● EXCERPTED PASSAGE
= = = = =

Ningi saga: Akpabio constituency allocated N90bn by agric ministry

The story of Isola Adeola, a tricycle parts dealer in Ikeja, Lagos is a harrowing tale of anger and hunger, endured in the hope that a customer will finally patronise his store. He daily experiences low patronage, leaving him frustrated and disheartened. Isola laments, “An hungry man is an angry man, but how do you fight without strength?”

Frustrated by the government’s intervention response, he questioned the effectiveness of providing just N8,000 to 12 million Nigerians monthly, labeling it inadequate palliative support.

“What is N8,000? It can’t cook a pot of food, and you would give that to somebody in a month and call it palliative?” he said.

“The funds might even end up in the wrong hands because how will government identify the poor?

Food price in Nigeria per kg (N)
Food price in Nigeria per kg (N)

The situation is dire for millions of citizens of Africa’s largest economy; an alarming 84 million Nigerians wallow in extreme poverty, living on less than $1.9 per day, while 133 million (63 percent of the population) experience multidimensional poverty, according to the National Bureau of Statistics (NBS).

The core of the poverty crisis lies in unemployment, particularly affecting the youth, leading to reduced income levels, minimal investments, and a declining standard of living. Corruption further worsened the situation as funds intended for development are misused and diverted away from productive purposes, depriving the country and the people of potential benefits.

In its 2022 Nigeria public finance review, the World Bank advised that Nigeria needs to improve its spending to promote economic development. “Despite its vast development needs, Nigeria spends only $220 per Nigerian per year, and at merely 12 percent of GDP, this is one of the lowest levels of spending in the world. Unfortunately, low public spending translates into poor development outcomes,” it stated.

However, 2023 has seen a distressing impact on poverty levels, with four million Nigerians falling into poverty within six months, and an additional 7.1 million expected to follow suit if effective measures aren’t taken to address the ramifications of fuel subsidy removal, as highlighted by the World Bank.

“Without compensation, many households could be pushed into poverty by higher petrol prices and forced to resort to coping mechanisms with long-term adverse consequences, such as not sending children to school, or not going to health facilities to seek preventative healthcare” according to the Nigeria Development Update (NDU), a biannual World Bank report series.

“The previous mix of fiscal, monetary, and exchange rate policies, including the naira redesign program, did not deliver the desired improvements in growth, inflation and economic resilience. The new government has recognised the need to chart a new course and has already made a start on critical reforms, such as the elimination of the petrol subsidy and reforms in the FX market.

“With the petrol subsidy removal, the government is projected to achieve fiscal savings of approximately N2 trillion in 2023, equivalent to 0.9 per cent of GDP. These savings are expected to reach over N11 trillion by the end of 2025.

= = = = =

● SOURCE RECORDS
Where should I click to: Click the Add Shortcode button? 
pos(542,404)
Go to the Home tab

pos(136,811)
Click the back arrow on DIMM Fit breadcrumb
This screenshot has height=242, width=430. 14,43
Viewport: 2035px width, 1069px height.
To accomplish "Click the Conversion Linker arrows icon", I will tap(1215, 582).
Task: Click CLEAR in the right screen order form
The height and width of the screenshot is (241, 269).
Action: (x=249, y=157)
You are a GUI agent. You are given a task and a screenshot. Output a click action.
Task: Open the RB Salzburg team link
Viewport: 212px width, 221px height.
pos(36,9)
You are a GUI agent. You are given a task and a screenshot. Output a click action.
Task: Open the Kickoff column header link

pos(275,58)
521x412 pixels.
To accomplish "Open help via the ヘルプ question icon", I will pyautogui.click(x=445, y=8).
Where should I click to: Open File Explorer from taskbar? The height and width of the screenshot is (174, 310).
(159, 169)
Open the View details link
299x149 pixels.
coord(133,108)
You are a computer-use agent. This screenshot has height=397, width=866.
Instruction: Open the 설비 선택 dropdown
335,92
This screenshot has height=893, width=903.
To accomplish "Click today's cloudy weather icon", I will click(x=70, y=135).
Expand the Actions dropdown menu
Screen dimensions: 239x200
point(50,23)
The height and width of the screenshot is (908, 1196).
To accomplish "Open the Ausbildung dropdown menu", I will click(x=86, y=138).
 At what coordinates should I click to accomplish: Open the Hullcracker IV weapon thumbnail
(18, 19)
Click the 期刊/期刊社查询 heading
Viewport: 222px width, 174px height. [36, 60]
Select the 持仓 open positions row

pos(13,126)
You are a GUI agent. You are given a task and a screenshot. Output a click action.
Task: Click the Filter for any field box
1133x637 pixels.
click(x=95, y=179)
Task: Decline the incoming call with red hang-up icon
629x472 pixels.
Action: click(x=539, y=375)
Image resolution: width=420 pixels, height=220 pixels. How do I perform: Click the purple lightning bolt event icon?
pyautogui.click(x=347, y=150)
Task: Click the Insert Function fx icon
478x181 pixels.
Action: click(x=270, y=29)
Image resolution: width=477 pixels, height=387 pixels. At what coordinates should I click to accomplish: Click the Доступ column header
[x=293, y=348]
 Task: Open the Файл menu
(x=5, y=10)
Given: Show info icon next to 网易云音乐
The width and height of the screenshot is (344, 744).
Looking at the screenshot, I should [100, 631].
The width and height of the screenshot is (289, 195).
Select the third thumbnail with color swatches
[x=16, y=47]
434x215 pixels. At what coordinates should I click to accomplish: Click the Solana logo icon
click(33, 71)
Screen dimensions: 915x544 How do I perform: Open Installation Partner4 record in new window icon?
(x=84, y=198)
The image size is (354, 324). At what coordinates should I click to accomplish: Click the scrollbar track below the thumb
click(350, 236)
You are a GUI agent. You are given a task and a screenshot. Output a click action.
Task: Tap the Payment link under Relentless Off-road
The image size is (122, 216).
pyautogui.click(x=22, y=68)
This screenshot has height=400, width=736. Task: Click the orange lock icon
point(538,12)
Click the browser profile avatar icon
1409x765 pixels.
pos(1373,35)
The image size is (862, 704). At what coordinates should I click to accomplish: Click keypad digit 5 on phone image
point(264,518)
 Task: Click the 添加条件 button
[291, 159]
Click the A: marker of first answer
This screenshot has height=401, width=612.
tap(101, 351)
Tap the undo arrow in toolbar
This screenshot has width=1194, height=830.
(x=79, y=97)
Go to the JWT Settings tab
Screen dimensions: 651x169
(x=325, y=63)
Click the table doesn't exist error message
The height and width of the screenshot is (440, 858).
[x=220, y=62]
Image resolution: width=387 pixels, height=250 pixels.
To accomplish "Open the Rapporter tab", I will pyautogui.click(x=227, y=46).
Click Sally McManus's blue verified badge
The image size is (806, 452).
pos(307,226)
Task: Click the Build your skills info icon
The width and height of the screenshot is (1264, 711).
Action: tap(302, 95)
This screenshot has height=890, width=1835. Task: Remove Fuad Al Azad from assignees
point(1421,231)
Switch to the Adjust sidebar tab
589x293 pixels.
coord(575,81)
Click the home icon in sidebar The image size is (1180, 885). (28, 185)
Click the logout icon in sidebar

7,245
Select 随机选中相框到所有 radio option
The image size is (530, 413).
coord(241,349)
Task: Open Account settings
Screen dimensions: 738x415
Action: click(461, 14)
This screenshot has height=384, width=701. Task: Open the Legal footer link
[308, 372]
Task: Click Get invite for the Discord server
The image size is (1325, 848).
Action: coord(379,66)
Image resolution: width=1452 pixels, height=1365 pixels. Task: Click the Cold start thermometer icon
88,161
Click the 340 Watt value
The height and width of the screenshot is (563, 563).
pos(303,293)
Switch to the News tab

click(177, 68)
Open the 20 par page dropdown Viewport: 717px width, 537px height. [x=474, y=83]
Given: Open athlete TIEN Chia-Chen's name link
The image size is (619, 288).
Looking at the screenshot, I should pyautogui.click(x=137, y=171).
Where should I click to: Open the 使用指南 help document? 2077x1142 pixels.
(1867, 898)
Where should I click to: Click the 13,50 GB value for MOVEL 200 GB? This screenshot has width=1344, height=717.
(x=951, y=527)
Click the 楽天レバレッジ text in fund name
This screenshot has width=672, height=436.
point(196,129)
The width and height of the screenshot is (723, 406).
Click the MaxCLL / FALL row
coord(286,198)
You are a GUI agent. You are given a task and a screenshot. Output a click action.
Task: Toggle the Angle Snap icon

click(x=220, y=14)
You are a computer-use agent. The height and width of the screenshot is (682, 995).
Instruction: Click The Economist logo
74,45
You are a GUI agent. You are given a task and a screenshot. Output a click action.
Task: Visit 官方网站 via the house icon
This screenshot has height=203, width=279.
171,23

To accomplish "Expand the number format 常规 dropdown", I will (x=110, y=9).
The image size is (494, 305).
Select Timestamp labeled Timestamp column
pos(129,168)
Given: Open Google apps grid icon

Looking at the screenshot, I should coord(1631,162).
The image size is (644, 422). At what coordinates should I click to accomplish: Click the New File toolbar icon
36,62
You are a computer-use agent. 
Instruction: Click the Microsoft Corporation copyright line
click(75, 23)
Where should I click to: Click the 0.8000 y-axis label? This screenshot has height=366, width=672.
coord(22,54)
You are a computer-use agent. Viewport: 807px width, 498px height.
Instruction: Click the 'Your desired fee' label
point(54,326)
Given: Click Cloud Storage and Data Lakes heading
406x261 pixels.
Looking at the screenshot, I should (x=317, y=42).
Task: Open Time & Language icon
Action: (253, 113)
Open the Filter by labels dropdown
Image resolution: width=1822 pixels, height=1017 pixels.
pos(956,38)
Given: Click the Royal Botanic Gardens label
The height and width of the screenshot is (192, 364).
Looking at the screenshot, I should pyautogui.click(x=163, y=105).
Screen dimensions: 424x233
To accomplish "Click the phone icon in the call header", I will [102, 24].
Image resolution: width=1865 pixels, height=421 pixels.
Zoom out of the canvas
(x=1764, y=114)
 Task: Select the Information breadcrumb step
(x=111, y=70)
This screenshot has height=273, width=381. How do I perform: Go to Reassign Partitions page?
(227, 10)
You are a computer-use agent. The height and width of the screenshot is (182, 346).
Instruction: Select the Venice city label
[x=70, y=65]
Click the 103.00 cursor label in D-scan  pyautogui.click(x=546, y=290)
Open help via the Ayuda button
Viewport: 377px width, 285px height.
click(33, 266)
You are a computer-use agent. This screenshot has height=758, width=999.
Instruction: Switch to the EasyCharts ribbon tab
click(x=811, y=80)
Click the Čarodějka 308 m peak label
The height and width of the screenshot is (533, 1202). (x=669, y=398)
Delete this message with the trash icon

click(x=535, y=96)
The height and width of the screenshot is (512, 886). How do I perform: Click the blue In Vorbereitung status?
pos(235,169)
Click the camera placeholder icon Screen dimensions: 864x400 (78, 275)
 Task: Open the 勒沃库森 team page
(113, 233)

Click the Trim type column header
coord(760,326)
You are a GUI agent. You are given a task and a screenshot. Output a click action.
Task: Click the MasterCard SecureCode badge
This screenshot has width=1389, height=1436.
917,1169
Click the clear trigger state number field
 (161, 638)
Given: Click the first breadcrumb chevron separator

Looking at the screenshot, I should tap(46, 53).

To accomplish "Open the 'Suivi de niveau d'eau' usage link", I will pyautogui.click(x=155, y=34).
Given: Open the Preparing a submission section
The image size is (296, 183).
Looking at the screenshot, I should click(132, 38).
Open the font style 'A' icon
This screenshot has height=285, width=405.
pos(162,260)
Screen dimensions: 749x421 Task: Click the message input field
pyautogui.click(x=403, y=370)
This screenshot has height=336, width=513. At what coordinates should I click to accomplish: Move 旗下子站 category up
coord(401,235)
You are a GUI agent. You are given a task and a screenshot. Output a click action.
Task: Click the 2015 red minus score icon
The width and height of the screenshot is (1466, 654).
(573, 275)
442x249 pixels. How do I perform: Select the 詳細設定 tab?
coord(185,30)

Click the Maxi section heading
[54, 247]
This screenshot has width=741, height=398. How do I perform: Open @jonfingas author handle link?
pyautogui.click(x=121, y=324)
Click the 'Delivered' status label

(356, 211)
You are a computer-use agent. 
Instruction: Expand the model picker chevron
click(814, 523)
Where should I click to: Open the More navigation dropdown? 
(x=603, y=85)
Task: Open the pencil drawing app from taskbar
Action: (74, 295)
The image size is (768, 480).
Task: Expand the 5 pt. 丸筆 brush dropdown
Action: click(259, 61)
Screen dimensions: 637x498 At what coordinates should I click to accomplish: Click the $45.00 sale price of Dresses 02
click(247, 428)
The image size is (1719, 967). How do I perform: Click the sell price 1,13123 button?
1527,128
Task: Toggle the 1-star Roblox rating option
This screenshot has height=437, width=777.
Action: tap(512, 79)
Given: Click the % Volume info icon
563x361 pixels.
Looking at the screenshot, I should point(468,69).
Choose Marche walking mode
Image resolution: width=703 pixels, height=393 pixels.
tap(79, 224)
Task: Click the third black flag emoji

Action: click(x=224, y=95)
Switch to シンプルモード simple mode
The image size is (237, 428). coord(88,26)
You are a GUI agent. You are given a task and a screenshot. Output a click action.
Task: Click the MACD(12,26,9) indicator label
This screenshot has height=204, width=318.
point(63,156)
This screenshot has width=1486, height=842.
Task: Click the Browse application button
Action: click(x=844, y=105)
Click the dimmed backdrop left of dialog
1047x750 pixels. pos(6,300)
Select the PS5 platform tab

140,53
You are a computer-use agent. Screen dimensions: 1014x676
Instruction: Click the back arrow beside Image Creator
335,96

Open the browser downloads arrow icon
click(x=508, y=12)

= = = = =

● WHAT IS ASKED
a) According to the article on poverty in Nigeria, how many Nigerians live in extreme poverty?
b) Edit the rows that open with the line containing "This screenshot has height=400, width=736." and close with the line containing "Action: tap(302, 95)" by replacing "undo arrow" with "redo arrow", and give only those rows with nothing else changed.
The article and the rows are unrelated material.

● TASK SOLUTIONS
a) 84 million Nigerians live in extreme poverty.

b)
This screenshot has height=400, width=736. Task: Click the orange lock icon
point(538,12)
Click the browser profile avatar icon
1409x765 pixels.
pos(1373,35)
The image size is (862, 704). At what coordinates should I click to accomplish: Click keypad digit 5 on phone image
point(264,518)
 Task: Click the 添加条件 button
[291, 159]
Click the A: marker of first answer
This screenshot has height=401, width=612.
tap(101, 351)
Tap the redo arrow in toolbar
This screenshot has width=1194, height=830.
(x=79, y=97)
Go to the JWT Settings tab
Screen dimensions: 651x169
(x=325, y=63)
Click the table doesn't exist error message
The height and width of the screenshot is (440, 858).
[x=220, y=62]
Image resolution: width=387 pixels, height=250 pixels.
To accomplish "Open the Rapporter tab", I will pyautogui.click(x=227, y=46).
Click Sally McManus's blue verified badge
The image size is (806, 452).
pos(307,226)
Task: Click the Build your skills info icon
The width and height of the screenshot is (1264, 711).
Action: tap(302, 95)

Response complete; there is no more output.